Source material: Begin
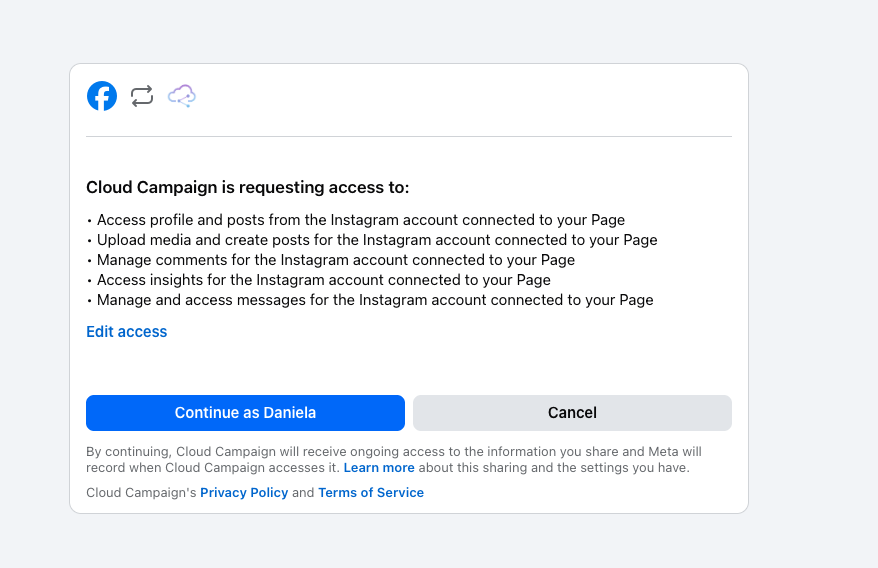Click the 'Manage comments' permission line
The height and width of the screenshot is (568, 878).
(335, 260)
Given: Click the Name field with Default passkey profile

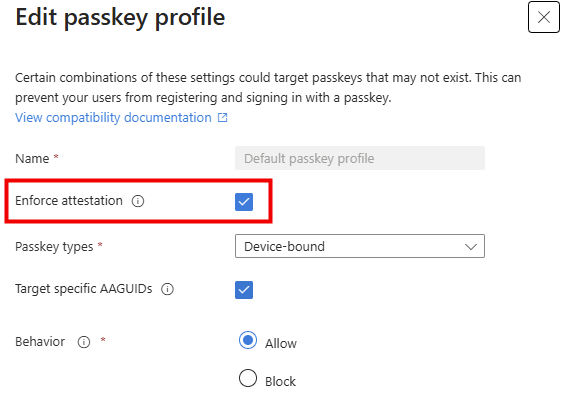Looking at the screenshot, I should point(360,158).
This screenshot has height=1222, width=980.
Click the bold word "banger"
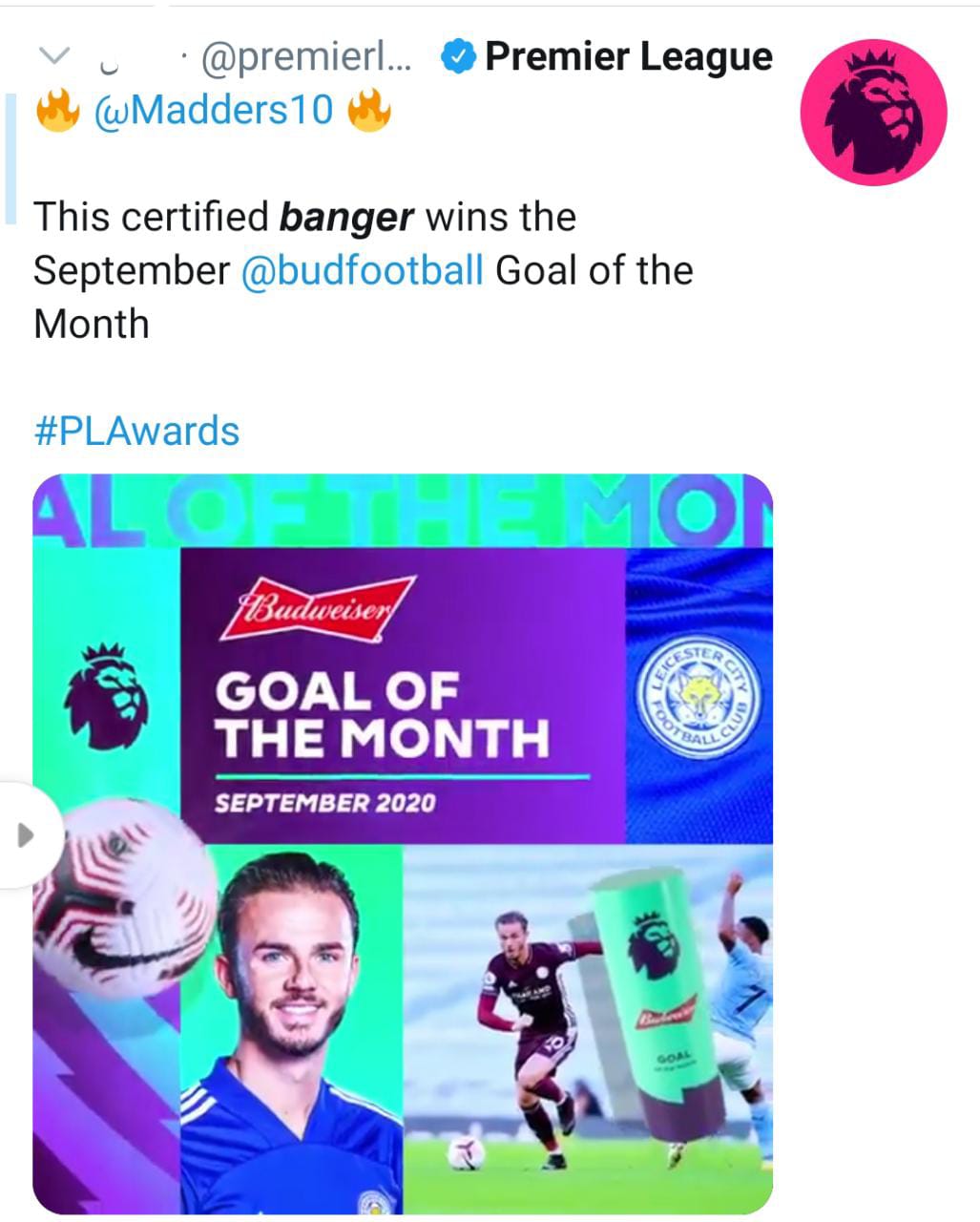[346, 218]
Source material: End
Source material: Begin
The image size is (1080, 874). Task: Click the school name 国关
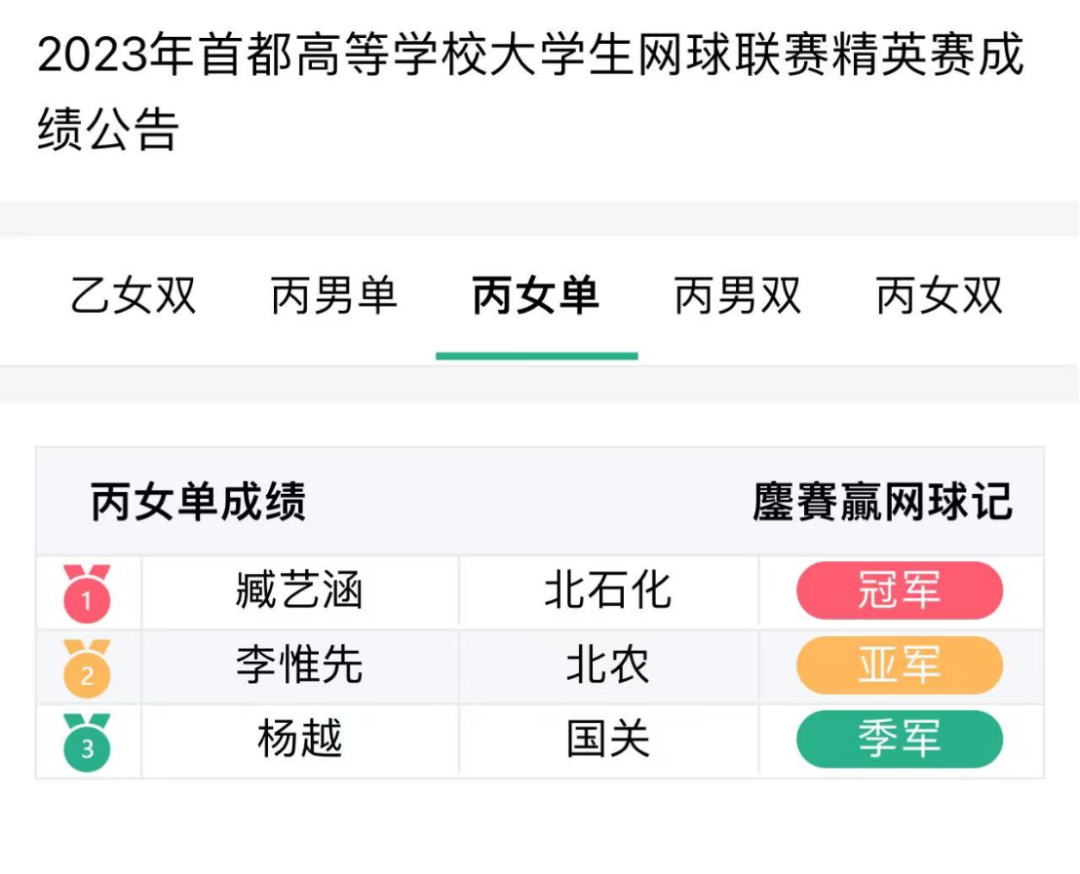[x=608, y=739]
Source material: End
Source material: Begin
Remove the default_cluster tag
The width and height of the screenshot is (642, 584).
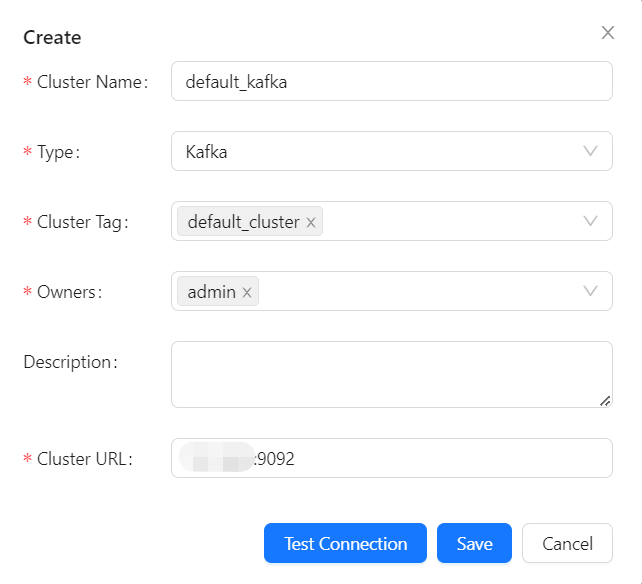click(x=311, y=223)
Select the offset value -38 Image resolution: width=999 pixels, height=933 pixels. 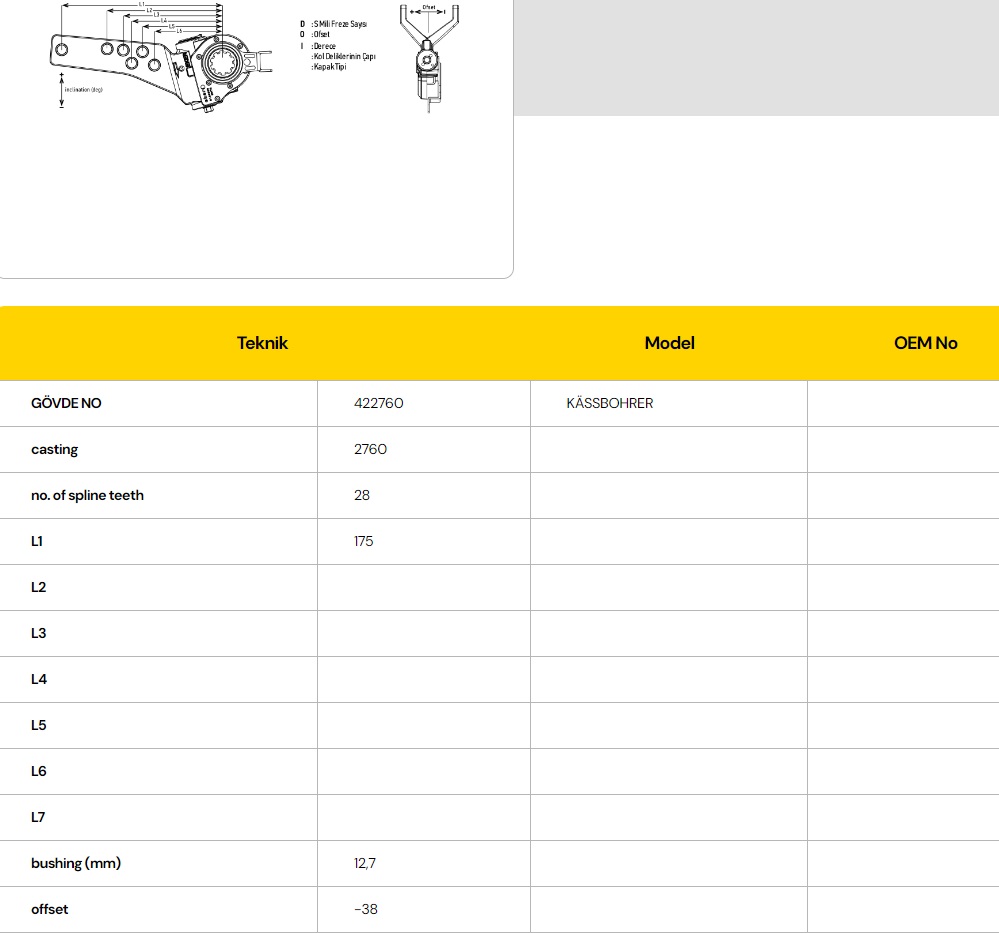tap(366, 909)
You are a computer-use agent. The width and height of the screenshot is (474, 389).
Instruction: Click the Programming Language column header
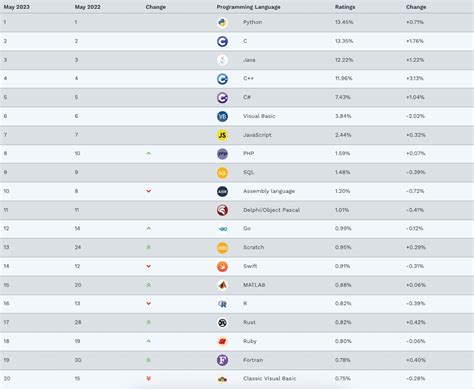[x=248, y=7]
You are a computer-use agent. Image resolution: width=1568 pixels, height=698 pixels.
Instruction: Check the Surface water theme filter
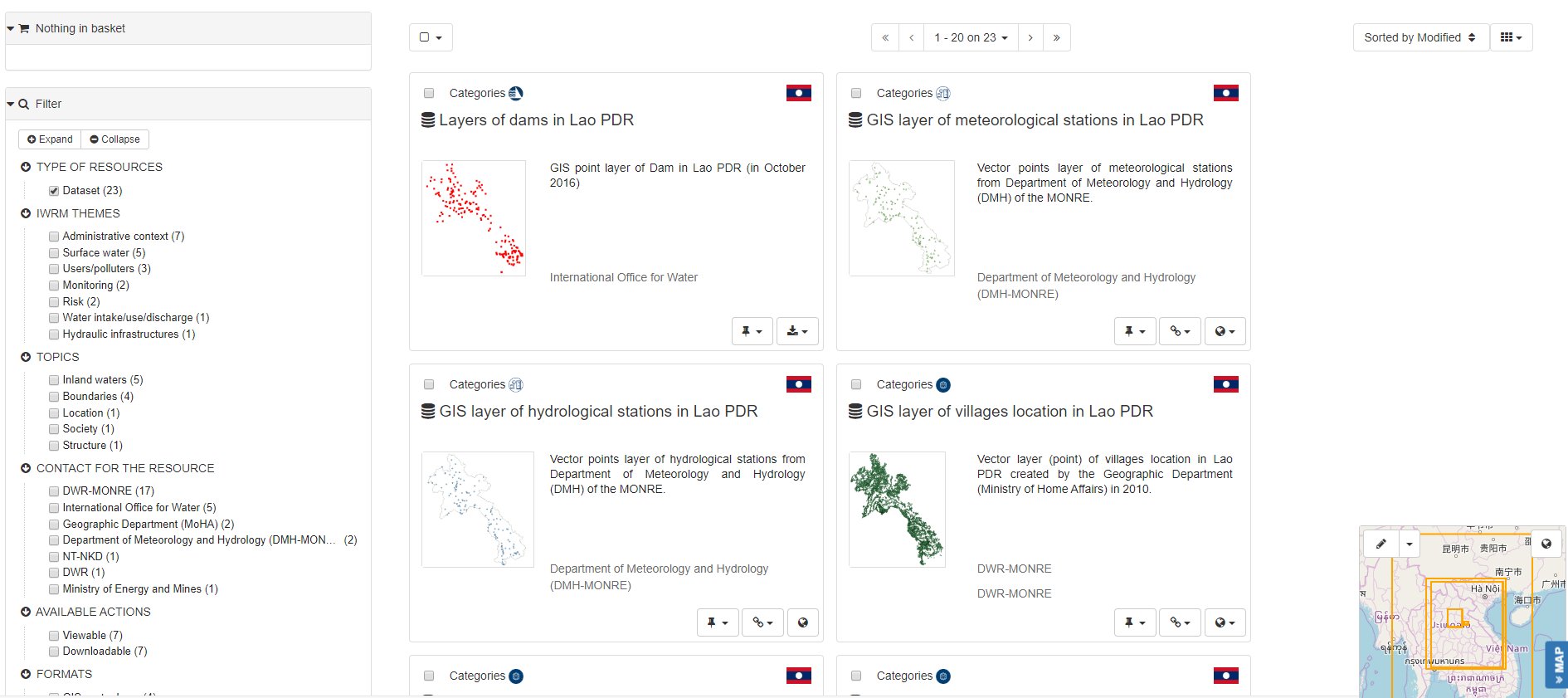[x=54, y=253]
Source material: End
## Task to complete
Which lines above contain the word "agent"? Show each of them.

## Written response
You are a computer-use agent. The width and height of the screenshot is (474, 389).
You are a computer-use agent. Image resolution: width=1568 pixels, height=698 pixels.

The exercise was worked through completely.